**Instruction**
Format the lines below as a JSON list of strings, one string per line, skipping any blank lines. Leave out the pictures.

------ Data for processing ------

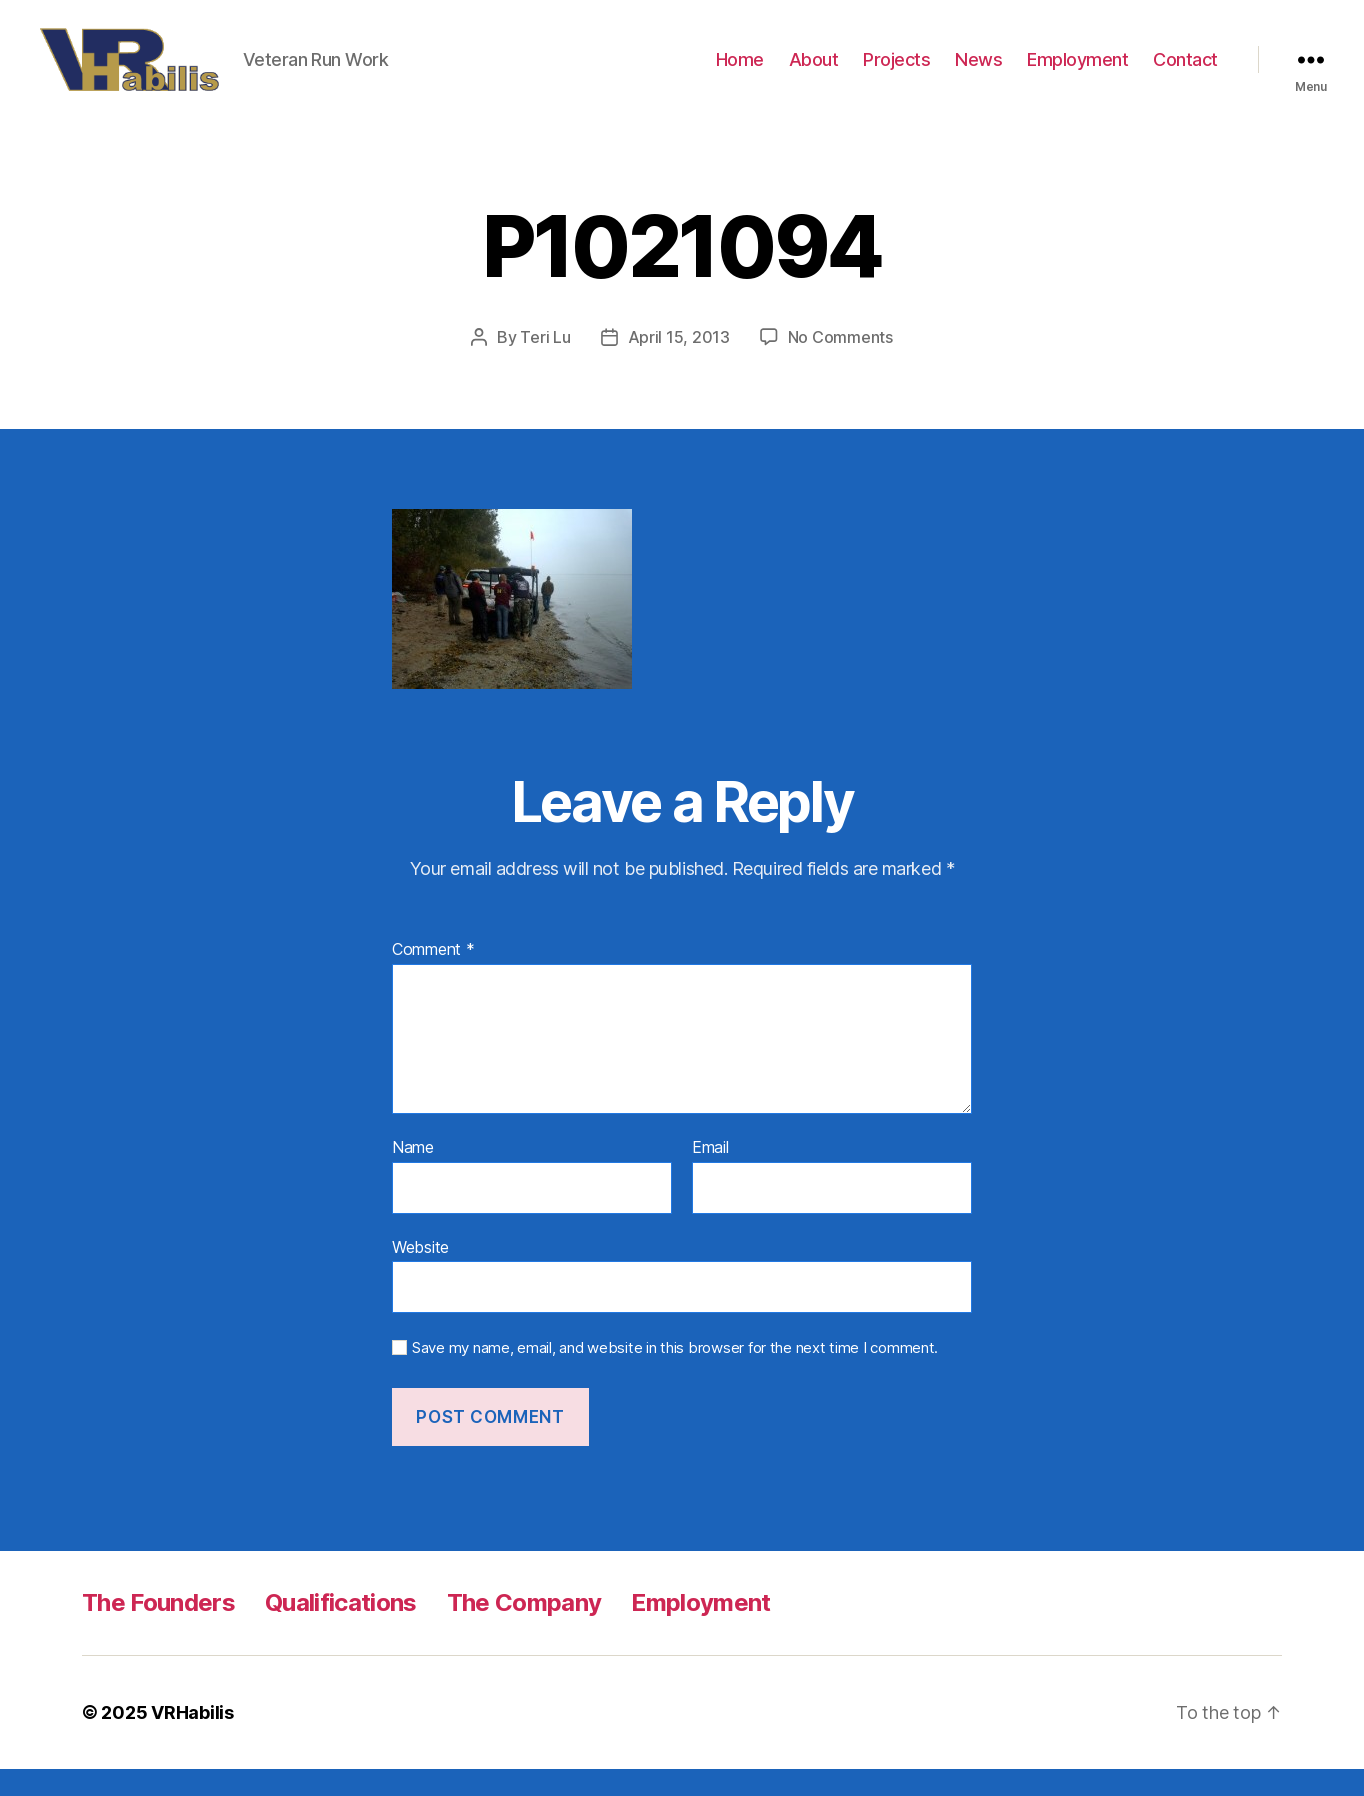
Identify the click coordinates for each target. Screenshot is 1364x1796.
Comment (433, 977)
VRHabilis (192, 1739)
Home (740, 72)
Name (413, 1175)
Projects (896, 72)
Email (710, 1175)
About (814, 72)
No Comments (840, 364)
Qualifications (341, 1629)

------

**Solution to this problem**
[
  "Identify the click coordinates for each target. Screenshot is 1364x1796.",
  "Comment (433, 977)",
  "VRHabilis (192, 1739)",
  "Home (740, 72)",
  "Name (413, 1175)",
  "Projects (896, 72)",
  "Email (710, 1175)",
  "About (814, 72)",
  "No Comments (840, 364)",
  "Qualifications (341, 1629)"
]